Estudos em Jornalismo e Mídia

Publicada desde 2004, a revista Estudos em Jornalismo e Mídia tem como objetivo se constituir como um lugar de convergência na tarefa da compreensão técnica, teórica, metodológica e epistemológica do campo jornalístico. Interessa à publicação desde as investigações de especificidades, como formatos, gêneros, linguagens, tecnologias, rotinas produtivas e organizacionais, até as que tratam de pressupostos e dimensões conceituais do jornalismo, entendido como processo histórico e político, exercício ético e estético, mediação cultural, discurso e forma de conhecimento.

 A publicação teve edições impressas até 2008, e na sequência migrou para o ambiente online, circulando sem fronteiras e de forma totalmente gratuita. A EJM está indexada em oito bases de dados científicas, é uma publicação B1 pelo sistema Qualis/Capes, e foi a primeira do país na área de Comunicação a conceder DOI (Digital Object Identifier) aos artigos que edita. A revista circula semestralmente, e funciona sob o sistema double blind review, publicando artigos em português, espanhol e inglês.

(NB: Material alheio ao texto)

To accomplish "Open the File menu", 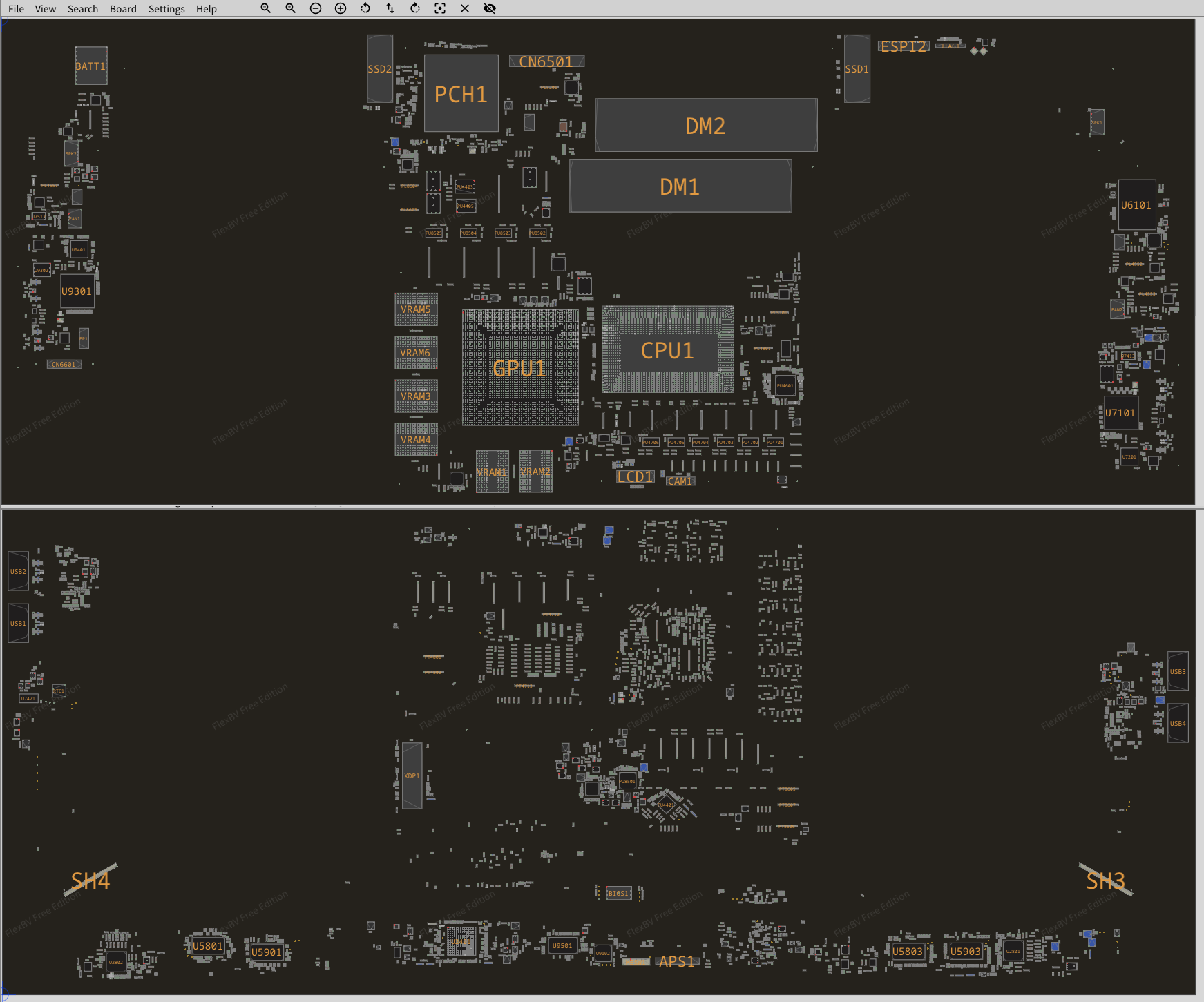I will 16,9.
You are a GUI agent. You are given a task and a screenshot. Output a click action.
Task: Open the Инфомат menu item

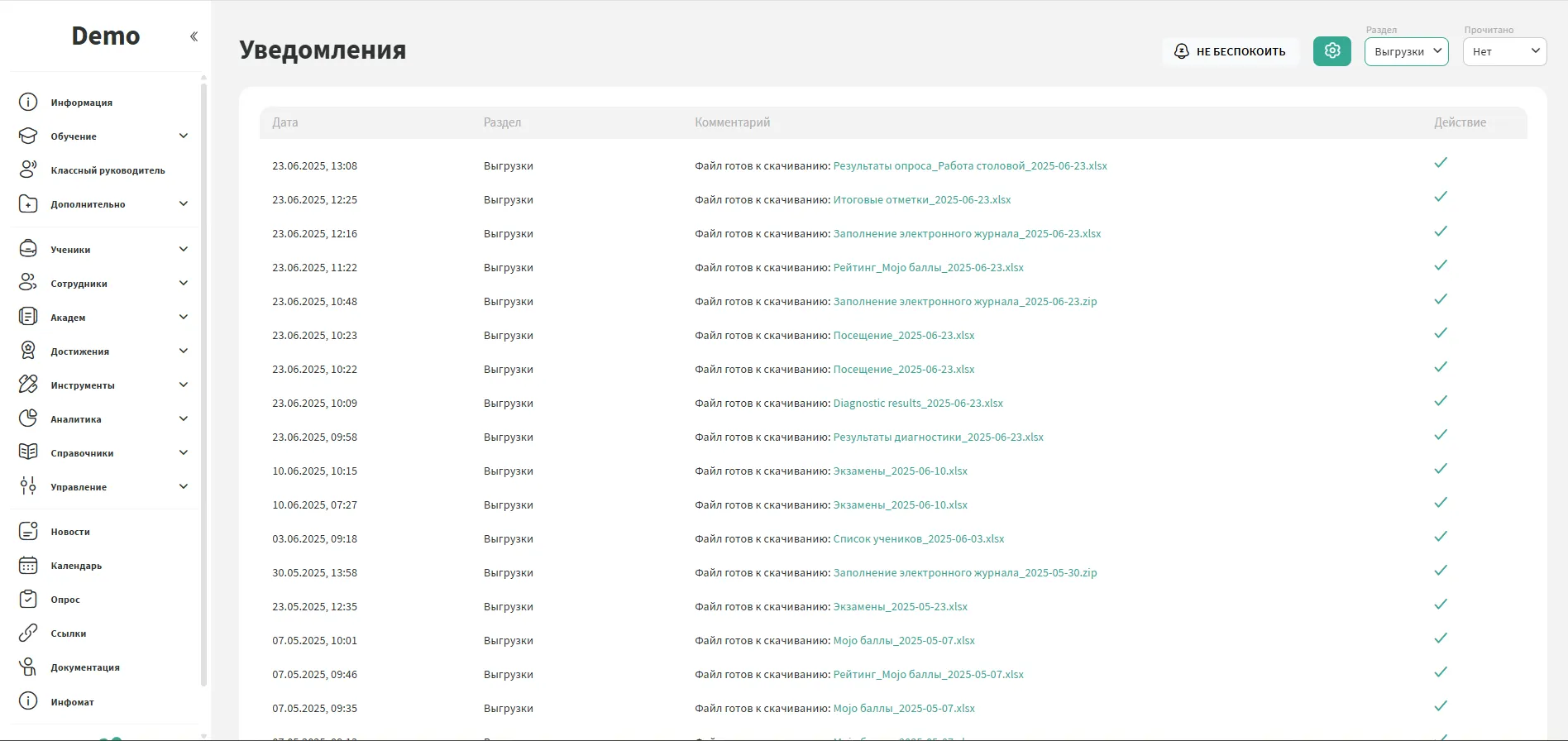coord(72,702)

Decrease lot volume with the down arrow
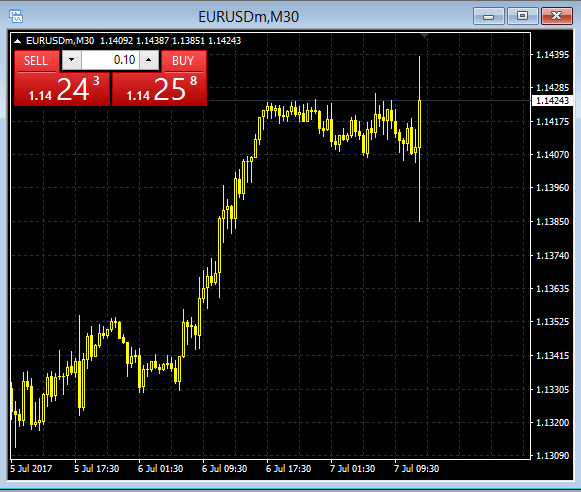point(72,60)
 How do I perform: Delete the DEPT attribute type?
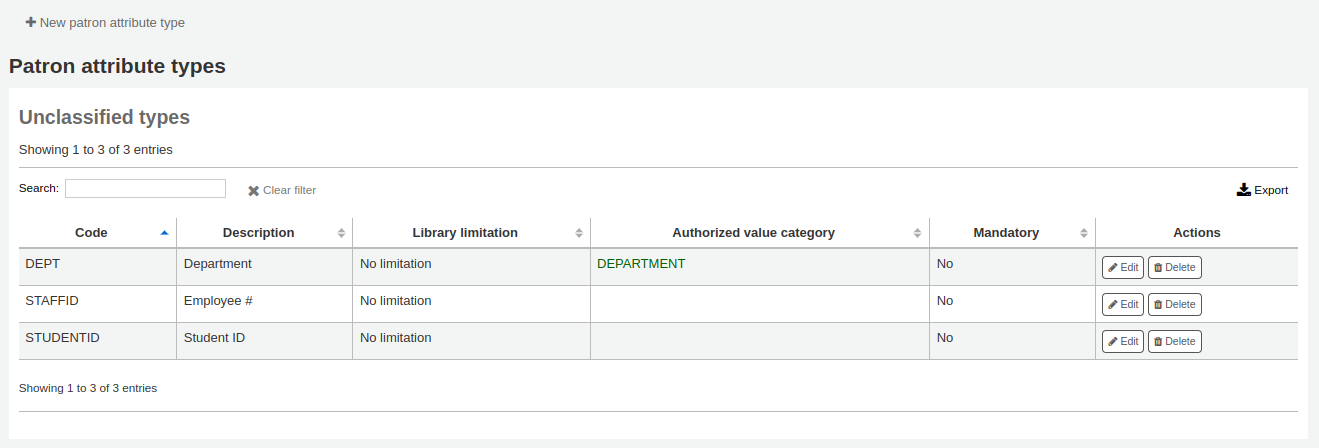pyautogui.click(x=1174, y=267)
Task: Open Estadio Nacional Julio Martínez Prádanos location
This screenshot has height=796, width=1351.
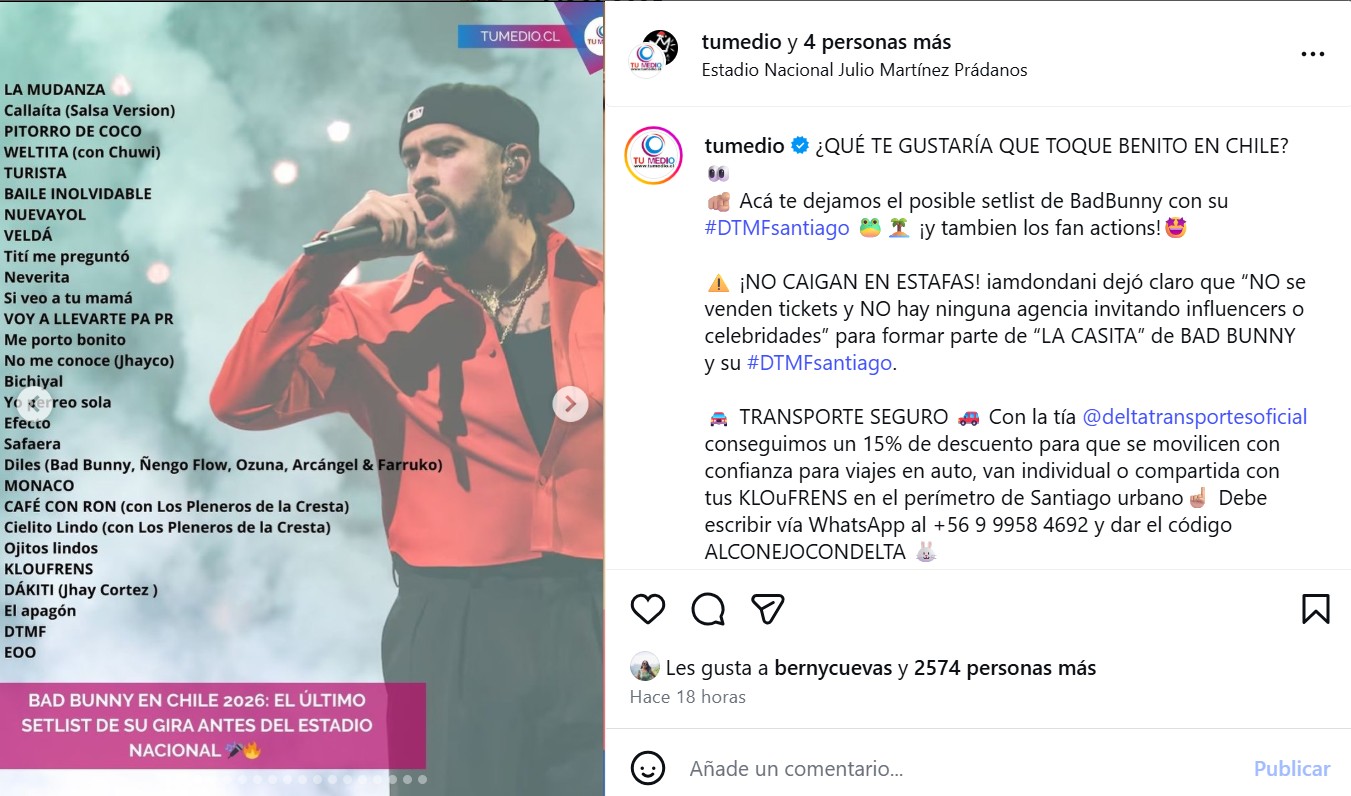Action: 865,70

Em 2013, levantamento de 277 periódicos científicos da comunicação em nível internacional apontou destaque para a revista Estudos em Jornalismo e Mídia entre as de maior fator de impacto na área. O artigo “El impacto de las revistas de comunicación: comparando Google Scholar Metrics, Web of Science y Scopus”, dos pesquisadores espanhois Emilio Delgado e Rafael Repiso, e publicado na edição 41 da revista Comunicar, avalia três bases de dados e seus índices medidores de impacto. O estudo apresenta um ranking das publicações, com grande prevalência de títulos em língua inglesa.

Entre as revistas de comunicação em língua portuguesa, a EJM ocupa a 11ª posição em fator de impacto. Mas entre as revistas de jornalismo – independente do idioma -, o periódico do POSJOR é o número 13 (veja abaixo). No ranking geral, a EJM é a 170ª. Embora a medição de impacto em publicações esteja bem adiantada nas ciências exatas e biológicas, o destaque das publicações brasileiras da comunicação – ciências sociais aplicadas – no ranking sinaliza expressivo aumento de qualidade na área.